ACTION ITEM
Scan the data below for lines holding the word "osobních", and copy each line found.

(Data items)
------
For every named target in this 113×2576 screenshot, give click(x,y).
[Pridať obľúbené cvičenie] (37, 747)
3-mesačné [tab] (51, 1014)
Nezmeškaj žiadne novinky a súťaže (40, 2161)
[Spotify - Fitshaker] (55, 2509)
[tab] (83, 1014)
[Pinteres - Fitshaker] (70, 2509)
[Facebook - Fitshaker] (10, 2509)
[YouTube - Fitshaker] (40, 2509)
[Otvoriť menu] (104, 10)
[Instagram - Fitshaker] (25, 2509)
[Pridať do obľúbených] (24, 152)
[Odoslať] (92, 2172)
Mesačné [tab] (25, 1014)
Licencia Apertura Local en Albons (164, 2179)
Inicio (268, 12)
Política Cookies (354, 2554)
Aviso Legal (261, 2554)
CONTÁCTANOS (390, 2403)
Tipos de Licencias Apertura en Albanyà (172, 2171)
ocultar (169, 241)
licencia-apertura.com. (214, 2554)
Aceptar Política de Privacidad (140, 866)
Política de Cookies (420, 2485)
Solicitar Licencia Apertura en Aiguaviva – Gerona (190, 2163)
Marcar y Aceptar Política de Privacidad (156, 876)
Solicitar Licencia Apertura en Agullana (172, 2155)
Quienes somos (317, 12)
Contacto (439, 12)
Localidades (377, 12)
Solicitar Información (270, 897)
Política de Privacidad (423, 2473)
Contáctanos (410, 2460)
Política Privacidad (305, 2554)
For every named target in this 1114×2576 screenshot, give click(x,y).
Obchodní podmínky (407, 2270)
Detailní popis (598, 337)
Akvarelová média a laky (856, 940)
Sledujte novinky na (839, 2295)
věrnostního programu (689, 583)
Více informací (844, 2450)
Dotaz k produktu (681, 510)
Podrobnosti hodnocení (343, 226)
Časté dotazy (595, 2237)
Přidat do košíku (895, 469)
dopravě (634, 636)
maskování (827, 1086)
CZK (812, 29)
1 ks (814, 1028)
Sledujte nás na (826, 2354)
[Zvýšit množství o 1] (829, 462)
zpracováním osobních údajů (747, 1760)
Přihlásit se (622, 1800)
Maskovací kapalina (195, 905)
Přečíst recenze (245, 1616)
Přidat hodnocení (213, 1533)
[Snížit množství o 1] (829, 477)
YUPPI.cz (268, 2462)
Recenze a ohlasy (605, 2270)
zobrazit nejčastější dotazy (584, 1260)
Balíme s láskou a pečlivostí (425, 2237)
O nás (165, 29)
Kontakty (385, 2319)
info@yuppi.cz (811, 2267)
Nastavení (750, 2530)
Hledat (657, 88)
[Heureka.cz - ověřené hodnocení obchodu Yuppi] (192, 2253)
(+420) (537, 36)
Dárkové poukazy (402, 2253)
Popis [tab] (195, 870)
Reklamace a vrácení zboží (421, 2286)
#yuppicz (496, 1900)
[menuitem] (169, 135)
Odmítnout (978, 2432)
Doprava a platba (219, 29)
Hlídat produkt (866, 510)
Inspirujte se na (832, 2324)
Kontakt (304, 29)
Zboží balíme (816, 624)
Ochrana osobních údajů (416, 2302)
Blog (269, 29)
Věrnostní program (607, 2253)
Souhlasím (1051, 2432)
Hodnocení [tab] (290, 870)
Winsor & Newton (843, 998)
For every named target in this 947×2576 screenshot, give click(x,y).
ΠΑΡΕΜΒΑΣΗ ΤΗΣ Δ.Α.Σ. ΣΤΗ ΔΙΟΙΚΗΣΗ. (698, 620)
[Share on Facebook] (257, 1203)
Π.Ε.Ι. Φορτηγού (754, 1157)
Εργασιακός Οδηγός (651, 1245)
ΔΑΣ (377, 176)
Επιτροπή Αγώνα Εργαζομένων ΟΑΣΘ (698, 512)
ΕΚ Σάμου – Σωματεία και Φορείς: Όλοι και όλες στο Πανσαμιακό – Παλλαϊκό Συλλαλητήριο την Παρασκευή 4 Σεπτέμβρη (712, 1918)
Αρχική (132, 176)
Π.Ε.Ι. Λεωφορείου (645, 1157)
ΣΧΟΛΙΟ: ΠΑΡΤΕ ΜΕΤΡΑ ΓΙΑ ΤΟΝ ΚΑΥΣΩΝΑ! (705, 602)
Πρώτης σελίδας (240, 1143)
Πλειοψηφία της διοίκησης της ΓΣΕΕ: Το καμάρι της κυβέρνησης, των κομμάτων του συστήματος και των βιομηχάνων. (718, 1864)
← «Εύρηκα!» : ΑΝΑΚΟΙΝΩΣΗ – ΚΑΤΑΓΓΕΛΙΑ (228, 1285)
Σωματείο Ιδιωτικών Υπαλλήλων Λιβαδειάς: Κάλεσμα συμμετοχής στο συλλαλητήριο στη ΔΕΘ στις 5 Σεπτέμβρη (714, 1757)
------
TASK RESPONSE
zpracováním osobních údajů (747, 1760)
Ochrana osobních údajů (416, 2302)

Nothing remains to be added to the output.